→ DESCRIPTION OF THE TASK: Repeat the entire listing exactly.

+ + + + + + +

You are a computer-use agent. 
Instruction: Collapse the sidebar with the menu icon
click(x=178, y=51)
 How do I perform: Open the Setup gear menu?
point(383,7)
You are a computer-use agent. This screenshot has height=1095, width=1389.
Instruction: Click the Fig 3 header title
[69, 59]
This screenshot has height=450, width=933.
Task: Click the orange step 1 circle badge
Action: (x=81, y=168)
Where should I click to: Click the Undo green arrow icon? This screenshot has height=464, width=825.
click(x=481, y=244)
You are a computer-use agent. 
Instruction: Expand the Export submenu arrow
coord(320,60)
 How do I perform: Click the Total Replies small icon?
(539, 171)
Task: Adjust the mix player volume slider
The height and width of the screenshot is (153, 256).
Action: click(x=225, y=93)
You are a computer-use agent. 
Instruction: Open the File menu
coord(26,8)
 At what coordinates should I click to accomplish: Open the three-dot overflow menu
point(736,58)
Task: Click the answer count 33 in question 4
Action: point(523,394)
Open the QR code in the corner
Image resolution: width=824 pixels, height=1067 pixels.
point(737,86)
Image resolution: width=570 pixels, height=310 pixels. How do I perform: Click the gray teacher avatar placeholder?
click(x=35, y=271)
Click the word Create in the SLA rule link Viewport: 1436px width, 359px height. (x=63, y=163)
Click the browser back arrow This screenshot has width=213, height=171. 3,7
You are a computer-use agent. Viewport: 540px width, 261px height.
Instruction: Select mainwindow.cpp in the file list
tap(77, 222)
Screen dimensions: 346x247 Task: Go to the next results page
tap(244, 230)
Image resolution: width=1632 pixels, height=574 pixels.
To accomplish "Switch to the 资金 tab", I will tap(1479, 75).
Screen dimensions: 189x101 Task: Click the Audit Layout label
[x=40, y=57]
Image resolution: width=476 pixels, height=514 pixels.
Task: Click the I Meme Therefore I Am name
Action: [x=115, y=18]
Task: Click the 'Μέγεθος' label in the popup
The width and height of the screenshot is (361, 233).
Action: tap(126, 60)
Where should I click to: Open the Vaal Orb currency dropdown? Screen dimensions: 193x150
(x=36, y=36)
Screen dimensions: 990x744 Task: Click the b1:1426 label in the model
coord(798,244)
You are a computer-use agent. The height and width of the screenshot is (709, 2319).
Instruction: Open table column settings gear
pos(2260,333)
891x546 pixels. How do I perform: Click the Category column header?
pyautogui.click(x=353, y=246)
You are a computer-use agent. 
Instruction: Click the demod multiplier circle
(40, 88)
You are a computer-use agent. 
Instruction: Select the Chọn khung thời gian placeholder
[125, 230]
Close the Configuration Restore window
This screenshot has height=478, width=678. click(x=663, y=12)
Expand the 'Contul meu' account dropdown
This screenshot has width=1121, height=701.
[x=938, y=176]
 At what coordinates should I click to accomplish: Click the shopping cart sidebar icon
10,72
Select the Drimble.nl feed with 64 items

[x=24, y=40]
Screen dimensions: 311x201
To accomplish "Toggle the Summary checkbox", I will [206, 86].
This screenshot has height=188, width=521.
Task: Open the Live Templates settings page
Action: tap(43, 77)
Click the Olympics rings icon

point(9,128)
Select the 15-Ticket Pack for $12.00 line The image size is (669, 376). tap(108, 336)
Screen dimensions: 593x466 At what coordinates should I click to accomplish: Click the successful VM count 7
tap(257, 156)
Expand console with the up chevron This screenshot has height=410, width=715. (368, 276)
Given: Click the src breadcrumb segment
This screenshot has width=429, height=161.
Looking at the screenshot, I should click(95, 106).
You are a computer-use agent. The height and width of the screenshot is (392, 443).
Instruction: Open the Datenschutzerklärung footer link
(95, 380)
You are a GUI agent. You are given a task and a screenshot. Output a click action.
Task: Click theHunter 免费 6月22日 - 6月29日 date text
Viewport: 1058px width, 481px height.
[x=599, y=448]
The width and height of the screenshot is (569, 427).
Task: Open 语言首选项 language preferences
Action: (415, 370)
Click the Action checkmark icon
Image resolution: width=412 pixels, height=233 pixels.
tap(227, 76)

+ + + + + + +

→ WRITTEN RESPONSE:
You are a computer-use agent. 
Instruction: Collapse the sidebar with the menu icon
click(x=178, y=51)
 How do I perform: Open the Setup gear menu?
point(383,7)
You are a computer-use agent. This screenshot has height=1095, width=1389.
Instruction: Click the Fig 3 header title
[69, 59]
This screenshot has height=450, width=933.
Task: Click the orange step 1 circle badge
Action: (x=81, y=168)
Where should I click to: Click the Undo green arrow icon? This screenshot has height=464, width=825.
click(x=481, y=244)
You are a computer-use agent. 
Instruction: Expand the Export submenu arrow
coord(320,60)
 How do I perform: Click the Total Replies small icon?
(539, 171)
Task: Adjust the mix player volume slider
The height and width of the screenshot is (153, 256).
Action: click(x=225, y=93)
You are a computer-use agent. 
Instruction: Open the File menu
coord(26,8)
 At what coordinates should I click to accomplish: Open the three-dot overflow menu
point(736,58)
Task: Click the answer count 33 in question 4
Action: point(523,394)
Open the QR code in the corner
Image resolution: width=824 pixels, height=1067 pixels.
point(737,86)
Image resolution: width=570 pixels, height=310 pixels. How do I perform: Click the gray teacher avatar placeholder?
click(x=35, y=271)
Click the word Create in the SLA rule link Viewport: 1436px width, 359px height. (x=63, y=163)
Click the browser back arrow This screenshot has width=213, height=171. 3,7
You are a computer-use agent. Viewport: 540px width, 261px height.
Instruction: Select mainwindow.cpp in the file list
tap(77, 222)
Screen dimensions: 346x247 Task: Go to the next results page
tap(244, 230)
Image resolution: width=1632 pixels, height=574 pixels.
To accomplish "Switch to the 资金 tab", I will tap(1479, 75).
Screen dimensions: 189x101 Task: Click the Audit Layout label
[x=40, y=57]
Image resolution: width=476 pixels, height=514 pixels.
Task: Click the I Meme Therefore I Am name
Action: [x=115, y=18]
Task: Click the 'Μέγεθος' label in the popup
The width and height of the screenshot is (361, 233).
Action: tap(126, 60)
Where should I click to: Open the Vaal Orb currency dropdown? Screen dimensions: 193x150
(x=36, y=36)
Screen dimensions: 990x744 Task: Click the b1:1426 label in the model
coord(798,244)
You are a computer-use agent. The height and width of the screenshot is (709, 2319).
Instruction: Open table column settings gear
pos(2260,333)
891x546 pixels. How do I perform: Click the Category column header?
pyautogui.click(x=353, y=246)
You are a computer-use agent. 
Instruction: Click the demod multiplier circle
(40, 88)
You are a computer-use agent. 
Instruction: Select the Chọn khung thời gian placeholder
[125, 230]
Close the Configuration Restore window
This screenshot has height=478, width=678. click(x=663, y=12)
Expand the 'Contul meu' account dropdown
This screenshot has width=1121, height=701.
[x=938, y=176]
 At what coordinates should I click to accomplish: Click the shopping cart sidebar icon
10,72
Select the Drimble.nl feed with 64 items

[x=24, y=40]
Screen dimensions: 311x201
To accomplish "Toggle the Summary checkbox", I will [206, 86].
This screenshot has height=188, width=521.
Task: Open the Live Templates settings page
Action: tap(43, 77)
Click the Olympics rings icon

point(9,128)
Select the 15-Ticket Pack for $12.00 line The image size is (669, 376). tap(108, 336)
Screen dimensions: 593x466 At what coordinates should I click to accomplish: Click the successful VM count 7
tap(257, 156)
Expand console with the up chevron This screenshot has height=410, width=715. (368, 276)
Given: Click the src breadcrumb segment
This screenshot has width=429, height=161.
Looking at the screenshot, I should click(95, 106).
You are a computer-use agent. The height and width of the screenshot is (392, 443).
Instruction: Open the Datenschutzerklärung footer link
(95, 380)
You are a GUI agent. You are given a task and a screenshot. Output a click action.
Task: Click theHunter 免费 6月22日 - 6月29日 date text
Viewport: 1058px width, 481px height.
[x=599, y=448]
The width and height of the screenshot is (569, 427).
Task: Open 语言首选项 language preferences
Action: (415, 370)
Click the Action checkmark icon
Image resolution: width=412 pixels, height=233 pixels.
tap(227, 76)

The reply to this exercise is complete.